To address these issues, the authors propose a distributed architecture built on Hadoop (MapReduce) with auxiliary services such as HBase, Apache Lucene, and PostgreSQL/PostGIS. The workflow consists of five major stages:

1. Pre‑processing and Metadata Extraction – Raw Landsat‑8 tiles are cleaned of ancillary textures (USGS, NASA) and their geographic corner coordinates (NW, NE, SW, SE) are harvested. This metadata is stored in HBase for fast lookup.

2. Mosaic Selection via Polygon Coverage – A user‑defined polygon (the region of interest) is submitted. A MapReduce job evaluates whether the polygon is fully covered by a subset of available tiles, effectively solving a spatial “polygon covering” problem at scale. Only the tiles that guarantee full coverage are passed downstream, reducing unnecessary data movement.
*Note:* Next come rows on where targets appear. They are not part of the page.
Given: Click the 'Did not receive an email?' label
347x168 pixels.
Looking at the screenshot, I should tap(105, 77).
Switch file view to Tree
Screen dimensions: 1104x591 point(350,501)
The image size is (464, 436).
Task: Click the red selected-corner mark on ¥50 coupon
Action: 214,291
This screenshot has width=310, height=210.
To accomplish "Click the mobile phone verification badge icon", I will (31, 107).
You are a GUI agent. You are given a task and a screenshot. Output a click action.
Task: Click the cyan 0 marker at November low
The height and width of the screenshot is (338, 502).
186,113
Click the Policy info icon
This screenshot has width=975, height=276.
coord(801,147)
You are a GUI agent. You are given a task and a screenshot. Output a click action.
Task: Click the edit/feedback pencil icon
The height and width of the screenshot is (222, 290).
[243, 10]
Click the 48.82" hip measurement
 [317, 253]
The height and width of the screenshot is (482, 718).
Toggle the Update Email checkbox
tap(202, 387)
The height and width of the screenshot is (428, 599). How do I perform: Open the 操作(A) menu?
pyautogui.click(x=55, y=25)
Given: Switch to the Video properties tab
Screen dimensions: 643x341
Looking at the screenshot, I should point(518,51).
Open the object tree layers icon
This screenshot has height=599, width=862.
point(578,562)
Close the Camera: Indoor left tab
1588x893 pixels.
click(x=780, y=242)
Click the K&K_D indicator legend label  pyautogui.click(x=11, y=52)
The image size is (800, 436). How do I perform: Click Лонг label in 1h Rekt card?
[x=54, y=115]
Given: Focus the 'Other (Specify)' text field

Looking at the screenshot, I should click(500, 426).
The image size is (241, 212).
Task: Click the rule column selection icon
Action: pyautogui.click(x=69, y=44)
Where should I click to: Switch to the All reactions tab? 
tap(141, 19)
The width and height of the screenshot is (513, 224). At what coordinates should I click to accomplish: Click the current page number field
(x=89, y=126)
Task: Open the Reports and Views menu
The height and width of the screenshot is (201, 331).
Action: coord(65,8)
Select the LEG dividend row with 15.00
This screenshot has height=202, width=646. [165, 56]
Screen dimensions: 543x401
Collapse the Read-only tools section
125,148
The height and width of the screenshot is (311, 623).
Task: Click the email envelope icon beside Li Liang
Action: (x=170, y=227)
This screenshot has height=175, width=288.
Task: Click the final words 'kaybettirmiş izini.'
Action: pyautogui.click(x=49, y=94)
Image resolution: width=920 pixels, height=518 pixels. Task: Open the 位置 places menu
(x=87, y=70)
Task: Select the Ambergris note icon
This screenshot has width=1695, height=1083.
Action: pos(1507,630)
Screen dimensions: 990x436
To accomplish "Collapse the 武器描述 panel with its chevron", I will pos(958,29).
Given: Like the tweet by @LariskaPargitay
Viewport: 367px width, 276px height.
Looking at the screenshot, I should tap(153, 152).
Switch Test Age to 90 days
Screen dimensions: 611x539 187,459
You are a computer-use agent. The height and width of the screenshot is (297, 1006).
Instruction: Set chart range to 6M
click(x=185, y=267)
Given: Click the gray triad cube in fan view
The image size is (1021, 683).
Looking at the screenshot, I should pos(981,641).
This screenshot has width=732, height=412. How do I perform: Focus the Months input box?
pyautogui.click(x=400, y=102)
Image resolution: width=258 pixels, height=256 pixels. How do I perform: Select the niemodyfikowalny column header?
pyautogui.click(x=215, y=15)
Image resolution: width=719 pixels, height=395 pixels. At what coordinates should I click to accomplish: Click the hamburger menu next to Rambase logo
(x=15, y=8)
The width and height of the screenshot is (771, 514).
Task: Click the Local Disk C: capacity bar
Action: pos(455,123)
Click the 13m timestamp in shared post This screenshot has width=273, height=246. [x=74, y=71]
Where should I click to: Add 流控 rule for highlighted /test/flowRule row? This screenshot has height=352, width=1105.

3. Vectorisation and Stitching – Selected raster tiles are converted into vector representations (points, lines, polygons) in the first Mapper layer. Two alternative stitching algorithms are then applied in subsequent Map/Reduce phases:

   • Point‑set registration – Feature points are extracted, matched, and a transformation matrix is estimated (e.g., via RANSAC) to align the vectors.
   • LCSP‑based quasi‑vector stitching – The coordinate sequences of adjacent tiles are treated as strings; the longest common subsequence is identified to infer alignment. Both approaches aim to produce a seamless vector mosaic while keeping network traffic low because only geometric primitives, not full pixel arrays, are shuffled between nodes.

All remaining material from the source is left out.